I don't know how to reproduce the problem, either. netlink sockets
should not block like that.

r45047 looks correct. A few minor comments:

backwards for loop for list is confusing to me,
any reason for not reversing list declaration?
why xmalloc + MEMZERO? xcalloc is shorter and generates smaller code

Updated by kosaki (Motohiro KOSAKI) almost 12 years ago Actions
Copy link
#17 [ruby-core:60898]

Status changed from Third Party's Issue to Closed
Backport changed from 1.9.3: UNKNOWN, 2.0.0: UNKNOWN, 2.1: UNKNOWN to 1.9.3: REQUIRED, 2.0.0: REQUIRED, 2.1: REQUIRED

Updated by akr (Akira Tanaka) almost 12 years ago Actions
Copy link
#18 [ruby-core:60907]

Eric Wong wrote:

backwards for loop for list is confusing to me,
any reason for not reversing list declaration?

I prefer ordering consistency between "list" and "res".

why xmalloc + MEMZERO? xcalloc is shorter and generates smaller code

xcalloc is good idea.

Updated by sonots (Naotoshi Seo) almost 12 years ago Actions
Copy link
#19 [ruby-core:61276]

Akira Tanaka wrote:

Would anyone test the problem at latest trunk?

I had never ran fluentd with ruby 2.1.1, but now I am trying it.
If it works well, I will try ruby-trunk next.

PS. Sorry, I struggled, but could not create a small subset to reproduce this issue so that anyone can check.
What I can tell here is only that this issue would sometimes occur on an environment which is heavy-loaded, and uses many threads, but I am not sure.

Updated by sonots (Naotoshi Seo) almost 12 years ago Actions
Copy link
#20 [ruby-core:61334]

I applied following consecutive patches for ruby 2.1.1, and tried.

https://github.com/ruby/ruby/commit/948ce9decb97e5ff0833e53a392aa9f1d42c9b0d
https://github.com/ruby/ruby/commit/dd1c3a75096b97c1ebcb8597c001761ddfb3c1bf
https://github.com/ruby/ruby/commit/2e6b97a45d077979121b29484a8831034d47ef50

Before (ruby 2.1.1):

The stuck was able to be reproduced with ruby 2.1.1.
I restarted my entire fluentd cluster 12 times, and it occurred at 4th and 12th, that is, 2 times out of 12.
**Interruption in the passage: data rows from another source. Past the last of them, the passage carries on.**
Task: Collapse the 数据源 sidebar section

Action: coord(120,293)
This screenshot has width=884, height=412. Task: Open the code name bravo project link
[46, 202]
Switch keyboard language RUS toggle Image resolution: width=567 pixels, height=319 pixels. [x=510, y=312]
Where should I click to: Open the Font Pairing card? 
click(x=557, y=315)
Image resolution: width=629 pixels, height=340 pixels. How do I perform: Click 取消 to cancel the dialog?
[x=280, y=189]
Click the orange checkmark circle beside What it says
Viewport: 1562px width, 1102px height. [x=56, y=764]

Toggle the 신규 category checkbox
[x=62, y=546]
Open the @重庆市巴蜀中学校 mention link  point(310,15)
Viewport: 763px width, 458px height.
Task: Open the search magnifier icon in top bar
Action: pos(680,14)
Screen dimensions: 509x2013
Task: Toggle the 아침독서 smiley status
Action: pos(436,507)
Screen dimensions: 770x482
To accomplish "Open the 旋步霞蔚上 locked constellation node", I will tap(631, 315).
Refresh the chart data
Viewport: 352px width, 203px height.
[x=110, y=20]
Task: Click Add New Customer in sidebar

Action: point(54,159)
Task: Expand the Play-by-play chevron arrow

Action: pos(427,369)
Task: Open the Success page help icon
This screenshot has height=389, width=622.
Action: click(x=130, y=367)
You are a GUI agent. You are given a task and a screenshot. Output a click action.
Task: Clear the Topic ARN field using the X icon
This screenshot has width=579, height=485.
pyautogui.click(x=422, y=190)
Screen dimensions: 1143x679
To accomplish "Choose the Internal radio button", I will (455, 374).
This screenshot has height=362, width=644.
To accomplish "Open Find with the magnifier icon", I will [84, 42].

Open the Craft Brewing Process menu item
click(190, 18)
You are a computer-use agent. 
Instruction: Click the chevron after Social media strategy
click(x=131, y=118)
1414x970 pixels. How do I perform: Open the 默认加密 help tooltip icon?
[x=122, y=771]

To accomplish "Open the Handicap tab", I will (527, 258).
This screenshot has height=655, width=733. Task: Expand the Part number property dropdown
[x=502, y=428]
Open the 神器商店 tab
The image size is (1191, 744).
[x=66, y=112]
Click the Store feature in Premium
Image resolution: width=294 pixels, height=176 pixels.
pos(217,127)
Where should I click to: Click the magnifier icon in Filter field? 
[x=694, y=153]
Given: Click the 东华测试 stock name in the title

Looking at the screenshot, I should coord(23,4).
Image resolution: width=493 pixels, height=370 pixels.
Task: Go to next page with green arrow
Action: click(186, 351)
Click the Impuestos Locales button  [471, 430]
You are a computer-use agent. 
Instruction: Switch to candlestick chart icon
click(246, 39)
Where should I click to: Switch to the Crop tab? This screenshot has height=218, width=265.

After (ruby 2.1.1 + patch)

I restarted the fluentd cluster 36 times, and got stuck 3 times, but the stuck point was changed.
See https://gist.github.com/sonots/9392668
I did not see that Fluentd was stuck at Socket.pack_sockaddr_in anymore.

I will continue to work for the new stuck point at Fluentd issue https://github.com/fluent/fluentd/pull/257. I think the problem of stuck at Socket.pack_sockaddr_in was resolved.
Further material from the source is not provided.